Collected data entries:
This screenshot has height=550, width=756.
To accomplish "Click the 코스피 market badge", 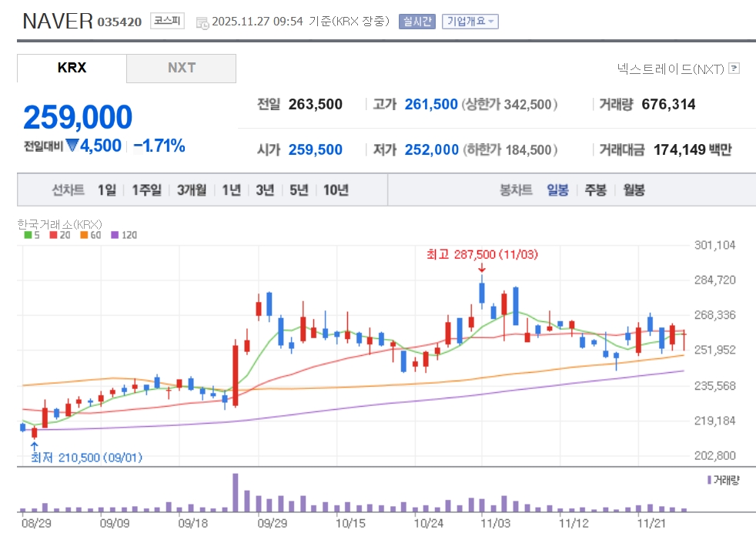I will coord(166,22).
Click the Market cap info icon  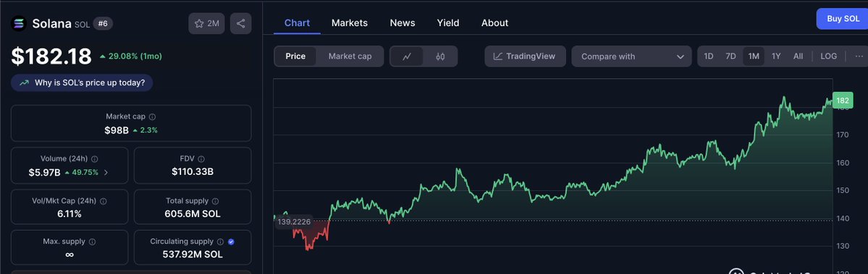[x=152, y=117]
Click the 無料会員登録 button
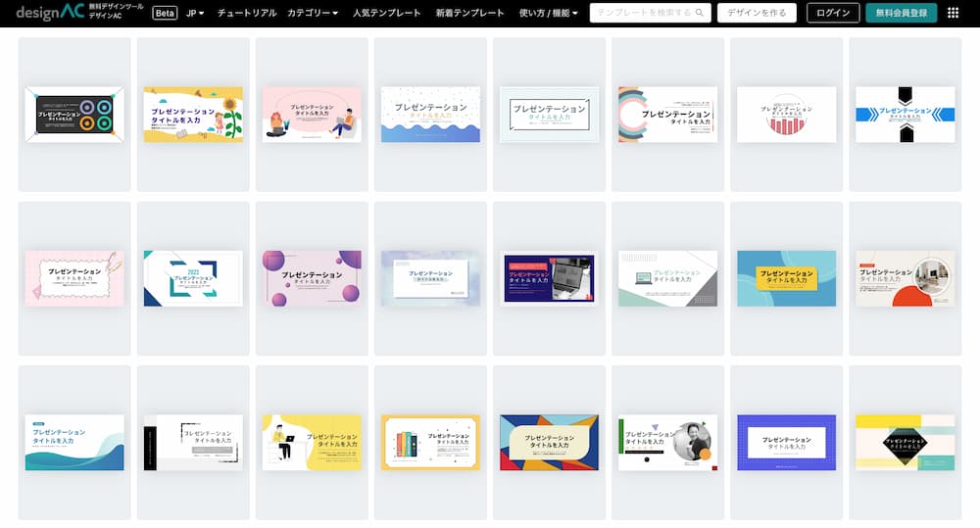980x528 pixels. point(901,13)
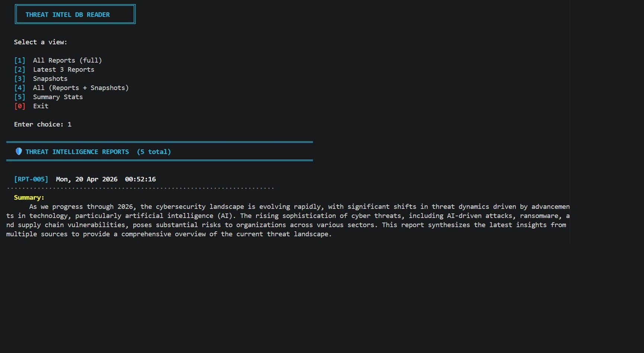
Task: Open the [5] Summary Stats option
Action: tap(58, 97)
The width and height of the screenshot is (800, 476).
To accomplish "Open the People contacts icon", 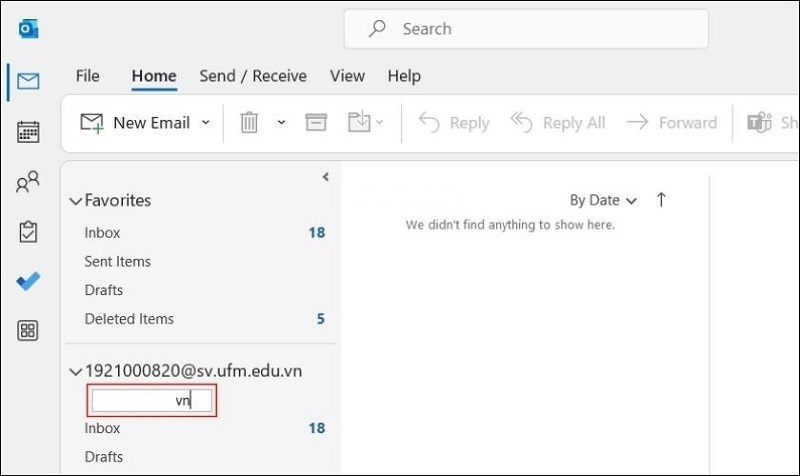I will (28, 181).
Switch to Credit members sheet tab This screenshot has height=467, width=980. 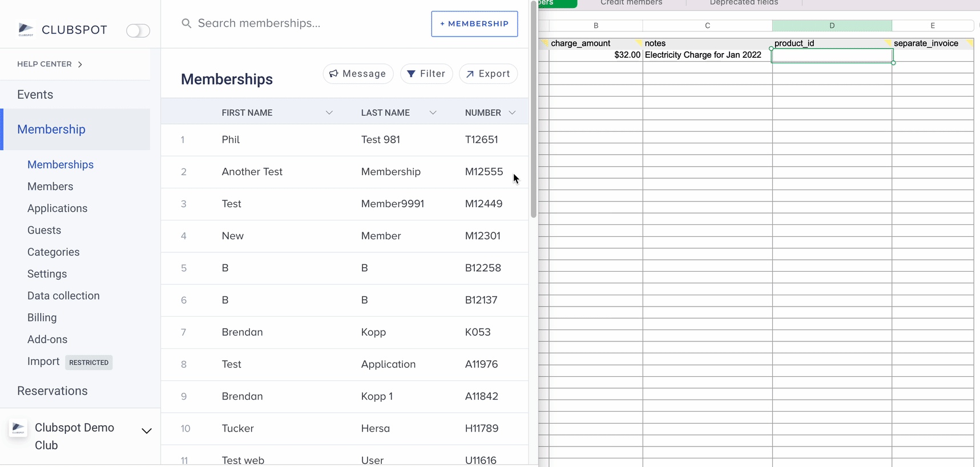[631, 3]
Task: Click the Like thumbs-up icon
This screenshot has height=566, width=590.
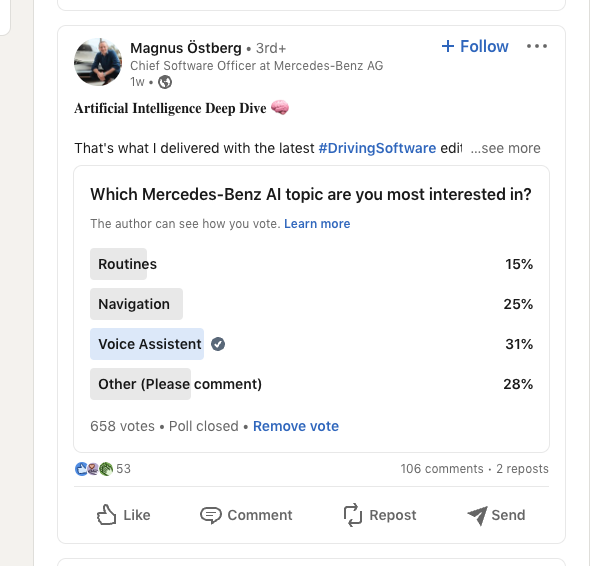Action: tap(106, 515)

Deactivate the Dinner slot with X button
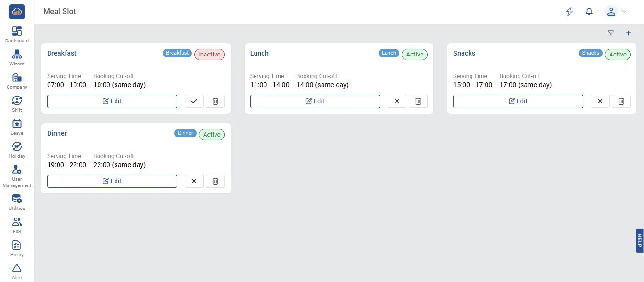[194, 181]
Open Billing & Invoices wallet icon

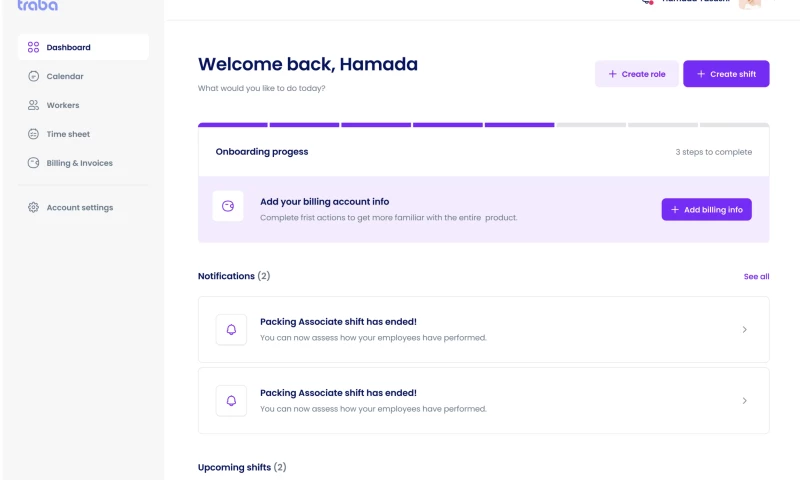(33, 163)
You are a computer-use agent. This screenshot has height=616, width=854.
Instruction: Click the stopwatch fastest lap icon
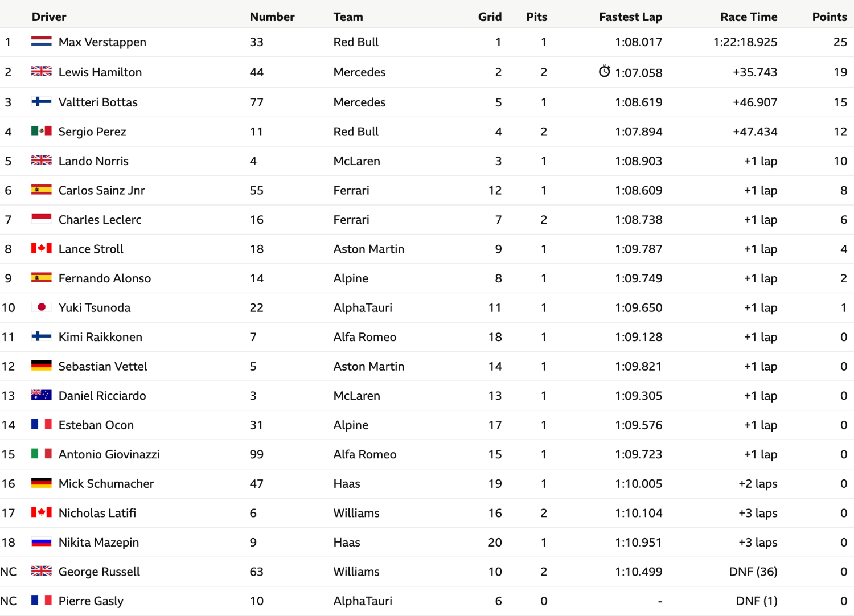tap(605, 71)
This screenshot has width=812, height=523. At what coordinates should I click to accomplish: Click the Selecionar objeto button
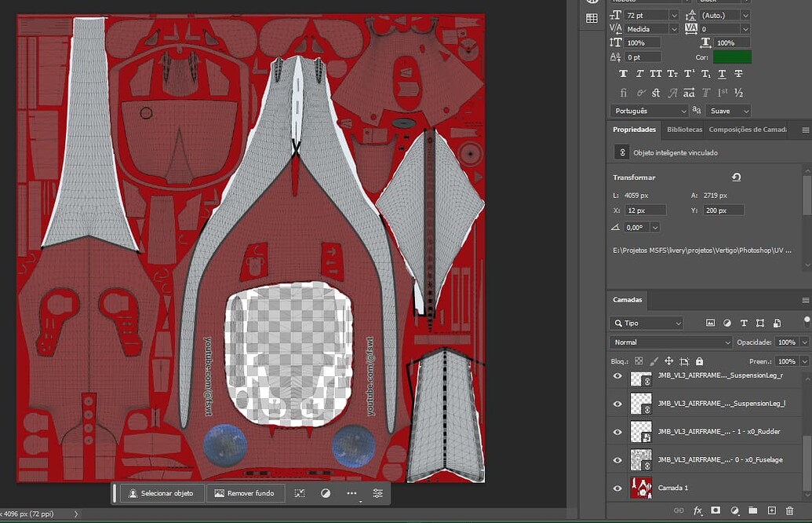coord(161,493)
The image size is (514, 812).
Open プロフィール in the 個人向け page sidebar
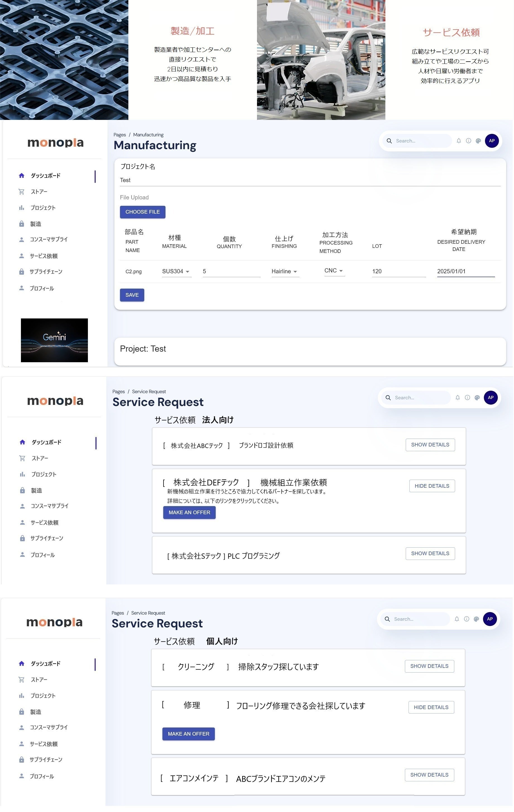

→ Exercise:
Once the line with "Deactivate the Dinner slot with X button" has been found above, output that line and every later line exactly, stopping after the line with "The image size is (514, 812).", and omit the pictures.

→ Solution:
Deactivate the Dinner slot with X button
[194, 181]
Open Billing & Invoices wallet icon

(33, 163)
You are a computer-use agent. This screenshot has height=616, width=854.
Instruction: Click the stopwatch fastest lap icon
tap(605, 71)
This screenshot has width=812, height=523. At what coordinates should I click to accomplish: Click the Selecionar objeto button
coord(161,493)
The image size is (514, 812).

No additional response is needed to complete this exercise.